Многие британские режиссеры не скрывают зависти к иностранным постановщикам, которые могут заказать новый перевод Шекспира или изменить тональность уже имеющегося. Но и сами они так же ставят Ибсена, Стриндберга или, скажем, Чехова — свою версию текста «по мотивам...» для них создает какой-нибудь современный драматург, например Патрик Марбер.
Конечно, нам жаль тех, кто не владеет английским, ведь им недоступны некоторые тонкие поэтические места у Шекспира. Но часто именно перевод сохраняет жизнь и непредсказуемость шекспировскому тексту, не дает ему превратиться в безжизненный памятник, который нуждается лишь в охране.
На моих глазах произошла замечательная перемена — все чаще в Великобританию со своими шекспировскими постановками приезжают иностранные театры.
Не можем не спросить: как бы вы описали место антистратфордианства в истории формирования репутации Шекспира?
Антистратфордианство — досадная помеха на пути исследования творчества Шекспира, не имеющая к нему никакого отношения. Приманка для ленивых журналистов. Сильно ли повлияли на репутацию NASA те, кто утверждает, будто высадку американцев на Луну снимали в телевизионной студии? Или, может быть, Общество плоской земли изменило наши взгляды на Галилея?
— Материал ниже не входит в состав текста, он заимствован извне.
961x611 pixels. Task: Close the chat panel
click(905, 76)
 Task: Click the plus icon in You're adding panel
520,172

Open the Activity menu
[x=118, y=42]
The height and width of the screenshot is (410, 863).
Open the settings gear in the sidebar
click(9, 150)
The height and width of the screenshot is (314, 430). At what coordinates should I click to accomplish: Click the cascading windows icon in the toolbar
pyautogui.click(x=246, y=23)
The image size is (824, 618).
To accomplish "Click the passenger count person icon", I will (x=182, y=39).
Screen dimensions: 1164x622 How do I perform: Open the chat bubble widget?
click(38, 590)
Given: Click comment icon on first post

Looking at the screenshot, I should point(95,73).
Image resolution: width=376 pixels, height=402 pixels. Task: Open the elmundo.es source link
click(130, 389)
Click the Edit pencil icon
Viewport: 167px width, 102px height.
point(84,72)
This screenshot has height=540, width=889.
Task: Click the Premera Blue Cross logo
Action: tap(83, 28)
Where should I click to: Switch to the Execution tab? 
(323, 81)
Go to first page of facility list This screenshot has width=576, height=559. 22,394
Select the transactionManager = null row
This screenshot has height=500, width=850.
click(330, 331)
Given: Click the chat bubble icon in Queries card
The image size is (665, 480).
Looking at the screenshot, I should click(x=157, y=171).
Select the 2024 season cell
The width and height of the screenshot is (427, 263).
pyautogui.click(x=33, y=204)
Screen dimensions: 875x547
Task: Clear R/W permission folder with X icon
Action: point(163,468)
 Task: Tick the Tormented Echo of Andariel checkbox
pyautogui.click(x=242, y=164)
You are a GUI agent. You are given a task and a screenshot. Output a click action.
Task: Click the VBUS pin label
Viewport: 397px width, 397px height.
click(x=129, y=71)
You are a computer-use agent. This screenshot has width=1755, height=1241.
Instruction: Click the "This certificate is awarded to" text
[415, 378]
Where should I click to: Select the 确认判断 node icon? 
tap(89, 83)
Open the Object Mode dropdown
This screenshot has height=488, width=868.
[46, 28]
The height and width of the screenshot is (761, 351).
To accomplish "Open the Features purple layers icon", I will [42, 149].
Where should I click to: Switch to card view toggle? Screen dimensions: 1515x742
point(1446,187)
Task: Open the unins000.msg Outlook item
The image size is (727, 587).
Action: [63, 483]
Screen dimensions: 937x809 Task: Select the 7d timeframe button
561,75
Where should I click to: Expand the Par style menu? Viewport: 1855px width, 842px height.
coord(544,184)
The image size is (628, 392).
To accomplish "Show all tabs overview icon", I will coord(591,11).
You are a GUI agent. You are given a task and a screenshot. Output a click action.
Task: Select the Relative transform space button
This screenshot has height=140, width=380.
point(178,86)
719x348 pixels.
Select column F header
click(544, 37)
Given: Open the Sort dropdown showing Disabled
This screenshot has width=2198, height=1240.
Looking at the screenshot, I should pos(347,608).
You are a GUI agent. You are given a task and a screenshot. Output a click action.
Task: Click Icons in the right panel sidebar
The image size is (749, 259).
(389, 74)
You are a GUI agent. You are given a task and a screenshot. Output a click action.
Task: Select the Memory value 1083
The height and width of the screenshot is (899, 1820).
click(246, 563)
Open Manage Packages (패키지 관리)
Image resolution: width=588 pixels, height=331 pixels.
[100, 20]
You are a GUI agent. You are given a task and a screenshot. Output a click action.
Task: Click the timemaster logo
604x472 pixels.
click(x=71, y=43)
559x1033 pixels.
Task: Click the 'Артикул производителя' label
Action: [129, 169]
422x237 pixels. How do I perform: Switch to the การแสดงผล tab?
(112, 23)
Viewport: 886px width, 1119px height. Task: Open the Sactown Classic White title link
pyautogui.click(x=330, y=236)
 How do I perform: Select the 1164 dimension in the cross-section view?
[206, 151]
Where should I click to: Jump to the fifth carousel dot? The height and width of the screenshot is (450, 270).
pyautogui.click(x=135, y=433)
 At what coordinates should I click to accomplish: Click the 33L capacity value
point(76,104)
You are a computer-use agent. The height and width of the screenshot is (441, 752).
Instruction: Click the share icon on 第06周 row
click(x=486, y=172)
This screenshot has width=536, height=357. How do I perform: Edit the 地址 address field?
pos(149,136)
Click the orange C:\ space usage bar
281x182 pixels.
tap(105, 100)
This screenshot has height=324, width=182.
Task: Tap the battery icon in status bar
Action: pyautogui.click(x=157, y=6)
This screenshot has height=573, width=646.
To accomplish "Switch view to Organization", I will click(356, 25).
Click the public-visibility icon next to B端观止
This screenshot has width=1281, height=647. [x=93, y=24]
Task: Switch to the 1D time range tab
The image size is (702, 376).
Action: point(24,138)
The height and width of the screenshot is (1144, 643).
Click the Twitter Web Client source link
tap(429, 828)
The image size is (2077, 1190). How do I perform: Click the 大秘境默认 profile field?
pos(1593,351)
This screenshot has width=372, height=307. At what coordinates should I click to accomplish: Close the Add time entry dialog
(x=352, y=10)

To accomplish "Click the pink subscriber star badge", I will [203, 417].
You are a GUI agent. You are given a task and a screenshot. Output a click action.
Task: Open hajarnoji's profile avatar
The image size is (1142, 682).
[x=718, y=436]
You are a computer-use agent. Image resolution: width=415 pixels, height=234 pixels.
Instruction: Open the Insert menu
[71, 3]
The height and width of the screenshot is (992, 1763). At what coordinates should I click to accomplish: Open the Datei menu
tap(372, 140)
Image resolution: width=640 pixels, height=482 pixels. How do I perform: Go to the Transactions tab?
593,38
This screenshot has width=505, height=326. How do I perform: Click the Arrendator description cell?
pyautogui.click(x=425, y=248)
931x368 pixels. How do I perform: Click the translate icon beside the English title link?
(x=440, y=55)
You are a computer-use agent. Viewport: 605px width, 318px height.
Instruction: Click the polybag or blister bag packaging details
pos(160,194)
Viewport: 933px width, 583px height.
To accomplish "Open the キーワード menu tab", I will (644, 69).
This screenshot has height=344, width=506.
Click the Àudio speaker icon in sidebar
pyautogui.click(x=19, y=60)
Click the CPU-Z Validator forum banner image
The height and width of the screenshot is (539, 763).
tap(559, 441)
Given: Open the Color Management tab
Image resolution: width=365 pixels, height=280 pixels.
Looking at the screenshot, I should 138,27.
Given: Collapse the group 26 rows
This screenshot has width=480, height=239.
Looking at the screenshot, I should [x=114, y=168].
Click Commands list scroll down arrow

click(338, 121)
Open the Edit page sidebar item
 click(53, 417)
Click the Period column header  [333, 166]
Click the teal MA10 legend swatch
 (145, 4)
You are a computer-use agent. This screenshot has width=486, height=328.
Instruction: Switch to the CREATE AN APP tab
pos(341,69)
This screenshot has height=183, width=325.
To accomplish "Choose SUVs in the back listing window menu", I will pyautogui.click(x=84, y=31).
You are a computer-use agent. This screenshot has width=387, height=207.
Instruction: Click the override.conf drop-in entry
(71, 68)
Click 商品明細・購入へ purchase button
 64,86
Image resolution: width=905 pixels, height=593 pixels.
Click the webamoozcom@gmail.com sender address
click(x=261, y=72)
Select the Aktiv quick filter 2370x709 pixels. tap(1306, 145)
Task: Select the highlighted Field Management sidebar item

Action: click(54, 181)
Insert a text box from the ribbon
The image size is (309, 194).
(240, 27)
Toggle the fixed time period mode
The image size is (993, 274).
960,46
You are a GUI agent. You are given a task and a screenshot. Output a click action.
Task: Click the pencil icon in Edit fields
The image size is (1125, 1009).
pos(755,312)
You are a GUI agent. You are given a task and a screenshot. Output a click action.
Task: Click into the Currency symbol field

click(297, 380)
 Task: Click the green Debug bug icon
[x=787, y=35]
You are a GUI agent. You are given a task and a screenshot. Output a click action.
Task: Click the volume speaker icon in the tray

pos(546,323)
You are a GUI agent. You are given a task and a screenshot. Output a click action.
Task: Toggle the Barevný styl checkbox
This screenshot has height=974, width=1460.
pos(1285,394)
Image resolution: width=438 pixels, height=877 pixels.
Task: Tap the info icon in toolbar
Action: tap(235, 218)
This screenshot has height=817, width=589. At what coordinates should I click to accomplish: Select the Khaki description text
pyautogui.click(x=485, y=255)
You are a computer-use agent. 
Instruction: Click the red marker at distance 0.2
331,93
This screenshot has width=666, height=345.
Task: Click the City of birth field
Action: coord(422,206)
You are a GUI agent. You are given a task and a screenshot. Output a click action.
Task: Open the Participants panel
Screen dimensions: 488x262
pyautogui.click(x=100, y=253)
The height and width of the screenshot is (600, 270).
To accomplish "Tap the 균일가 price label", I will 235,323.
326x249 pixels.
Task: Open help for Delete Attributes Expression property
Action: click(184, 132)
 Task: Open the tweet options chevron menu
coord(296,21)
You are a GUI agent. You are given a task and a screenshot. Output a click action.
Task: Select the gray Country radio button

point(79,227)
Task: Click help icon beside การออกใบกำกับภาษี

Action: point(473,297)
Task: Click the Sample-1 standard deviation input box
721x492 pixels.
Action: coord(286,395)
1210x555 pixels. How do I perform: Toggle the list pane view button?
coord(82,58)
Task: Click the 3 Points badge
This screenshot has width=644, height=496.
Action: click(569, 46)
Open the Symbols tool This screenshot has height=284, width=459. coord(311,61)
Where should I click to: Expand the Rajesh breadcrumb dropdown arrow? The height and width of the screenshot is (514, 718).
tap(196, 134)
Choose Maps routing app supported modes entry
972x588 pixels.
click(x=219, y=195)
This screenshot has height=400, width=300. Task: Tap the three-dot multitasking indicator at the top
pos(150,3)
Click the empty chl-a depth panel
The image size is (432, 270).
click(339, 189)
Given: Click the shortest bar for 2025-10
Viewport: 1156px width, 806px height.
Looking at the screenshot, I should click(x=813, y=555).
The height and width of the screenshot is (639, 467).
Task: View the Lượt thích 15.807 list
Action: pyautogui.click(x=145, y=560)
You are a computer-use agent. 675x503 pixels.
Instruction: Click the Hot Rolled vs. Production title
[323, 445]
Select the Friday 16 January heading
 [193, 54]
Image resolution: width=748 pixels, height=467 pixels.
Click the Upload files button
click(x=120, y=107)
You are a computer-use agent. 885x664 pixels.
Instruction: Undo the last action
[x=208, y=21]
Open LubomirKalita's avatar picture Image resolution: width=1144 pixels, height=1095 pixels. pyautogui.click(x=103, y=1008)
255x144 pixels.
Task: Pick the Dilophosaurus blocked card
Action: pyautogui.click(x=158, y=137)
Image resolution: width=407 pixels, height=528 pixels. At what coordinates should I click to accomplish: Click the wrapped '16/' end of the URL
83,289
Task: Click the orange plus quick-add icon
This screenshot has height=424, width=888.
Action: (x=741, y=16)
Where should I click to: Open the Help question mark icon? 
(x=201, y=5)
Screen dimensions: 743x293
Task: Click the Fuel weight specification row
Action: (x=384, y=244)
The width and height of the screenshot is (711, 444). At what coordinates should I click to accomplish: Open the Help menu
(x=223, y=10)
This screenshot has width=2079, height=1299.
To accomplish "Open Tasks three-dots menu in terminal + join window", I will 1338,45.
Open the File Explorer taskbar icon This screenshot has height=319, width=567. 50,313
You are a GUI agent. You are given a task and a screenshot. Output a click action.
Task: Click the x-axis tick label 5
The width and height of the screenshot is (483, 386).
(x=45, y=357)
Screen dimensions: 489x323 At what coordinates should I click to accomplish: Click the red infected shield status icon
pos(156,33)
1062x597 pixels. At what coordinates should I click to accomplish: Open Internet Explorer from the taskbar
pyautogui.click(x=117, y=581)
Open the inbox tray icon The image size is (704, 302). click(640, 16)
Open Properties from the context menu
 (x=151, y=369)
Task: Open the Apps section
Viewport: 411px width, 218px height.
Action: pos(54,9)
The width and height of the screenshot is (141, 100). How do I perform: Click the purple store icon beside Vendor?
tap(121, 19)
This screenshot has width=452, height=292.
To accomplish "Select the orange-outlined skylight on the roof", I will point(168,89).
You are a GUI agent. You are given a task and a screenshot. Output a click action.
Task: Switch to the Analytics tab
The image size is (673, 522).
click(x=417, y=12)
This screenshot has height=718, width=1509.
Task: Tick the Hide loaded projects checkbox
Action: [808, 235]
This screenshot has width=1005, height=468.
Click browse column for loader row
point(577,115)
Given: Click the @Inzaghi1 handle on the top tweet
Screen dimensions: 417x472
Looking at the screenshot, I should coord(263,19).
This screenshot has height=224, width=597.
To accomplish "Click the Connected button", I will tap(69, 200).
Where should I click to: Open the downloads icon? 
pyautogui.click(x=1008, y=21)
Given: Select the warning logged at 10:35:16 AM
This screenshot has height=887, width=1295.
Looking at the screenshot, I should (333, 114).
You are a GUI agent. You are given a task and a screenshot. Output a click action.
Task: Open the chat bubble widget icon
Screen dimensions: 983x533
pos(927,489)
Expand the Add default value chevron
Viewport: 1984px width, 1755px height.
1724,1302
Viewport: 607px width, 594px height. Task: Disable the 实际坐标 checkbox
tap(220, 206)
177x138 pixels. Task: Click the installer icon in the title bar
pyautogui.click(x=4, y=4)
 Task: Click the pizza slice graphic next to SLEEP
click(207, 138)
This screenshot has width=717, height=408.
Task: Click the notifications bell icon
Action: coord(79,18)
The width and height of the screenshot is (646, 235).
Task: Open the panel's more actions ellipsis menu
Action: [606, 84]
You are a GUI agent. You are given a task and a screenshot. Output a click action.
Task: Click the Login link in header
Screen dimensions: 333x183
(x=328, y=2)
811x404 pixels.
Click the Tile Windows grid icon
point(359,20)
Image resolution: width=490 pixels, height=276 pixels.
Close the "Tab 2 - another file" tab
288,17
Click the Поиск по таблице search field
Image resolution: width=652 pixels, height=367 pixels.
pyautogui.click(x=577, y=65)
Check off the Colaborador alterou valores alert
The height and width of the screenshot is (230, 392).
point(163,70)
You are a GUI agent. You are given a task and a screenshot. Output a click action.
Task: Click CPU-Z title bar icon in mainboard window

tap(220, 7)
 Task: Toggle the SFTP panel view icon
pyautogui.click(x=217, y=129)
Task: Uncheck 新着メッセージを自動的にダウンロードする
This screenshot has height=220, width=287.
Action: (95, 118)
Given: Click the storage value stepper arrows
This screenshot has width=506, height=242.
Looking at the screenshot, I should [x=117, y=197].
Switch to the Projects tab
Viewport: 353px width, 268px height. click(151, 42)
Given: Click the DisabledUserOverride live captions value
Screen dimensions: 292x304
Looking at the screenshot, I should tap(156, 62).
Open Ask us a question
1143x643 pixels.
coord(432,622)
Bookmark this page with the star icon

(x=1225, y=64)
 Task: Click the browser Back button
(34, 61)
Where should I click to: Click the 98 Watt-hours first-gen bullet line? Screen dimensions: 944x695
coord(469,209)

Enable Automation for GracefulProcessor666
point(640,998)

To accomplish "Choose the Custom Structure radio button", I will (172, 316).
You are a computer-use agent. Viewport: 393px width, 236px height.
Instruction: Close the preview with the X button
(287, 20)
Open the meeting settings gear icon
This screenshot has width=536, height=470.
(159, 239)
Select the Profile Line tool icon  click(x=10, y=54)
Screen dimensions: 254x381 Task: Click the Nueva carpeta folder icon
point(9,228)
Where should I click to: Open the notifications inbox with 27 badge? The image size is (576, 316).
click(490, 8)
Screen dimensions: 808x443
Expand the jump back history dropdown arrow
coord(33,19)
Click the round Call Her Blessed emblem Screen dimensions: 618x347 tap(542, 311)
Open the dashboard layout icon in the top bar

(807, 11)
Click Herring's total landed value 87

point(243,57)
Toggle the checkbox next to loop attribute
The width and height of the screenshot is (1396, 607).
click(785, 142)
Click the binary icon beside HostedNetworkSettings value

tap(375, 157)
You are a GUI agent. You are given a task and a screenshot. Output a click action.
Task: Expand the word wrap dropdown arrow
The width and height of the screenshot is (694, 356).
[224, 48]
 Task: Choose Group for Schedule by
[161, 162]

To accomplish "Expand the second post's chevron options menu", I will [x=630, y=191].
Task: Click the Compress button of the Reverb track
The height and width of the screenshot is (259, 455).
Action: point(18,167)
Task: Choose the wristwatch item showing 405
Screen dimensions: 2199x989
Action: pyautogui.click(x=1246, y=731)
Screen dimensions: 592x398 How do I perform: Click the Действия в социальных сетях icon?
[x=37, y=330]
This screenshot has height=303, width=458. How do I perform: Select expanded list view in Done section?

Но от мысли о том, что мы живем в мире, где бездоказательной конспирологии в СМИ уделяется все больше места, становится тревожно.
Зачем, на ваш взгляд, сегодня следует изучать творческое наследие Шекспира?
Затем, что оно раскрывает и демонстрирует практически все способы человеческого взаимодействия посредством языка; затем, что чтение Шекспира доставляет читателю массу удовольствия; затем, что его пьесы открывают доступ к общеевропейскому культурному наследию. Наконец, без Шекспира трудно понять литературу и театр последующих эпох, настолько они опираются на богатства его драмы и поэзии.
Но более всего для меня важно, чтобы с пьесами Шекспира продолжали экспериментировать на сцене. Надо, чтобы за них брались новые труппы, чтобы их ставили в новой культурной среде, в новой обстановке. Нельзя превращать их в экзамен на послушание для школьников.
Вообще, в преподавании Шекспира есть две опасные крайности. Первая — изъять его из программы и лишить учащихся знакомства с творчеством замечательного драматурга. Вторая — насытить им программу до такой степени, пока школьникам и студентам не начнет казаться, будто весь шекспировский канон был написан ради экзаменационных вопросов.
Не хочу умалять трагедии Шекспира, но мне нередко кажется, что учителя и преподаватели, особенно за пределами Великобритании, подчас недооценивают, насколько смешными могут быть пьесы Шекспира и насколько серьезно он относился к комедии как жанру. В конце концов, комедий он написал больше, чем трагедий.